After an interview on the Sherri J show on Magic 102.7FM, Mr DeSilva said this was something he had wanted to do for a long time and that he regularly speaks to people on the matter.
He told The Royal Gazette: “Sometimes it’s not an easy conversation because I have to lay it on the line about what one must do if they have goals in life.”
Dispelling any perceptions of himself as a “silver spoon guy”, he offered his personal success story and attempted to give step- by-step advice to those hoping to meet their goals, whatever their economic circumstance.
“Unless you have an inheritance, you’re going to have to make some decisions early,” he said.
“Not everybody wants to hear about the sacrifices you have to make.

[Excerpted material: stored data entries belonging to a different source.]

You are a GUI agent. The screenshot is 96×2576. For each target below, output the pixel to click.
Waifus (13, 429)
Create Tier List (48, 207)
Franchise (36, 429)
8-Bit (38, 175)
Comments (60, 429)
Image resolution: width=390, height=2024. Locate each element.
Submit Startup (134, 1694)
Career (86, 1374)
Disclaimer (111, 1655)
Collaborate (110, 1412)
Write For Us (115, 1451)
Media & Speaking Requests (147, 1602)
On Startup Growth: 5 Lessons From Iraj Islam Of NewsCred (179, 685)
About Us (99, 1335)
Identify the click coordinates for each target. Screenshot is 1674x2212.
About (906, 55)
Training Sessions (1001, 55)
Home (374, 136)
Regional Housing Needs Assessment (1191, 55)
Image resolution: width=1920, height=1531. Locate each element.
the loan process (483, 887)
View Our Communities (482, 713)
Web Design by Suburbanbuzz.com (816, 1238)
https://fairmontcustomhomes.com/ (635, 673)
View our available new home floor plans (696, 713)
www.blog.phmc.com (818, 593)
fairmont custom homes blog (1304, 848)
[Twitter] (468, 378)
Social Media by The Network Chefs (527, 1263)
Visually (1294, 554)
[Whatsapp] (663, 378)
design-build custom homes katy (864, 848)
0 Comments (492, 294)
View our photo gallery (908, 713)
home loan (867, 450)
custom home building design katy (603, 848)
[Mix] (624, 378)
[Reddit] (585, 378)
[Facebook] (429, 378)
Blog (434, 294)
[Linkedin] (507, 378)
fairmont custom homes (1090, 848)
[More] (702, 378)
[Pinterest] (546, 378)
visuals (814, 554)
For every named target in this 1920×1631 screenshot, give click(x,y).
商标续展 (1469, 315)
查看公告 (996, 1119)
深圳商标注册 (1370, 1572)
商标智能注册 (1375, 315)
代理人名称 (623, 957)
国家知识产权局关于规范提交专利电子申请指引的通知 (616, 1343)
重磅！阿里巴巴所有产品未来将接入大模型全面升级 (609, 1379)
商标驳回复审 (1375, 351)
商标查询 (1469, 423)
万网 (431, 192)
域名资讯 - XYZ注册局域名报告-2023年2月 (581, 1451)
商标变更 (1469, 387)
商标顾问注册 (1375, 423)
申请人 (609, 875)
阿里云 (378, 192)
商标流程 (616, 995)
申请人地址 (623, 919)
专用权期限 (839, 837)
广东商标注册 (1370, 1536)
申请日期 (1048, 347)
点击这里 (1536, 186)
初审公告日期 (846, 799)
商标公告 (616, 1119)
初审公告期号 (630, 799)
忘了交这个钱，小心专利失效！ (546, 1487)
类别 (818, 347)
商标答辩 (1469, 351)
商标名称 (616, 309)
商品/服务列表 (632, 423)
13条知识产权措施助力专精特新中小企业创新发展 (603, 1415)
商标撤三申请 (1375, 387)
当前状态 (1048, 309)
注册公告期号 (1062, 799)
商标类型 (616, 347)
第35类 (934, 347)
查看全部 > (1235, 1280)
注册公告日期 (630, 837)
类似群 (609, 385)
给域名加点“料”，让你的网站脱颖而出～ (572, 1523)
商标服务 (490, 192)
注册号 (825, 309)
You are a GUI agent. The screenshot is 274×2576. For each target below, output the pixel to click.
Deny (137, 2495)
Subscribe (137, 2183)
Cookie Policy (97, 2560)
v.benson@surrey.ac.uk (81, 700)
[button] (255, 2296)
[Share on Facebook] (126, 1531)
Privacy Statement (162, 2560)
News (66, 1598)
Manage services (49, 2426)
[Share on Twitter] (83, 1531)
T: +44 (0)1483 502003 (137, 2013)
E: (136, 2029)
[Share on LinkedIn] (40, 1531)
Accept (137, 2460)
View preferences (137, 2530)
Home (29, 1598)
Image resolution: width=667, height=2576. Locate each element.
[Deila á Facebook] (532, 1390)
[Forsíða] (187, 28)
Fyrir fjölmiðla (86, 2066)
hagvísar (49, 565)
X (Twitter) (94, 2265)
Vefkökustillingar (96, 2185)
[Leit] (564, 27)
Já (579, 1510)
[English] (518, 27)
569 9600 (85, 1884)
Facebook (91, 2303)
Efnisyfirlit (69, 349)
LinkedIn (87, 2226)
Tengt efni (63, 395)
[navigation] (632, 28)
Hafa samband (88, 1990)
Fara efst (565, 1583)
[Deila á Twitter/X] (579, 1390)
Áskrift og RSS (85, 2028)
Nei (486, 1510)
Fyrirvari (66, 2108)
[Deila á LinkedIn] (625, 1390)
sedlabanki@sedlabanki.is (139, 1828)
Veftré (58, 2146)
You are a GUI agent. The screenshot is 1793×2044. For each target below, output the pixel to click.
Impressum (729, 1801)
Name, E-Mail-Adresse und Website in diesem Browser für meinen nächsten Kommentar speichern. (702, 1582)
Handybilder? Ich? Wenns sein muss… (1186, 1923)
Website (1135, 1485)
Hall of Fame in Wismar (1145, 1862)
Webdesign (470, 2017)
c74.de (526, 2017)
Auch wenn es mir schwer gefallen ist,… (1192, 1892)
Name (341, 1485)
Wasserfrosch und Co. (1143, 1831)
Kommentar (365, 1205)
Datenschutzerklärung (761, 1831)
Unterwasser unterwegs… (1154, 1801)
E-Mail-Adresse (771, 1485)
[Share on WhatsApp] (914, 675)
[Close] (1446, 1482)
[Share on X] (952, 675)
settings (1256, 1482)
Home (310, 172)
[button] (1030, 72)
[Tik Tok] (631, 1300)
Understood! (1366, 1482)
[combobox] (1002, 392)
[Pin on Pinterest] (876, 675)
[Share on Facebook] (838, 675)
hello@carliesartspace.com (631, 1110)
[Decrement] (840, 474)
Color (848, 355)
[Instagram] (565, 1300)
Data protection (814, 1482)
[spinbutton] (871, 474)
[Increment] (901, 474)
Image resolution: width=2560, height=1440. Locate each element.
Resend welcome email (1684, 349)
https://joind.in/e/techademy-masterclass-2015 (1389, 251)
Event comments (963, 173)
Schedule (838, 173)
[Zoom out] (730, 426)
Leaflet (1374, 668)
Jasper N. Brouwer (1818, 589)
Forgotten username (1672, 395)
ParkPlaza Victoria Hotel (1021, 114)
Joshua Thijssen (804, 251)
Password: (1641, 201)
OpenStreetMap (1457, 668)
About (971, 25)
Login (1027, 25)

“We know that for some people that may not be possible at this point in time. But I’m ever the optimist. I came from nothing and had to work five jobs just to pay my electricity. One has to be very determined and do jobs they may not like and make sacrifices that others don’t have to make.
“But if you have a goal in life, it can still be done.”
Mr DeSilva said to his audience: “I’ve never been afraid of debt. I say this in the house all the time. I’m not afraid of debt. I’m not afraid of debt at all. Good debt.”
The business owner maintained there was a difference between the two.
He said: “We spent $95 million building Dame Lois Browne Evans building. But you know what that saves the Government a year? $10 million. In nine years it’s paid for.
“After that, Government’s going to save $10 million a year,” he added.
He stressed that he did not advocate purchases made by credit card when you continually find yourself at a deficit at the end of each month.
An audience member asked him to apply his experience to “today’s standards”, saying that when hopeful homeowners begin negotiations they are often met with “impossible” rates imposed by the bank. She asked: “How can we manage ourselves accordingly?”
Mr DeSilva said banks needed to “ease up”. Referring to the bank bailout of 2008, he said that the Bermudian people should not have to suffer for the banks’ mistakes.
“When we get back in the House in February, this issue is coming up,” he said.
“I’m going to put a little pressure on. I don’t want to get too political but Bob Richards, the finance minister, has said several times that he’s going to be talking to the banks about helping people.
“Well, let’s get on with it because we have too many of our Bermudian people that are right on the cusp of buying their own place but can’t get it.
“The banks have got to be a little more flexible.”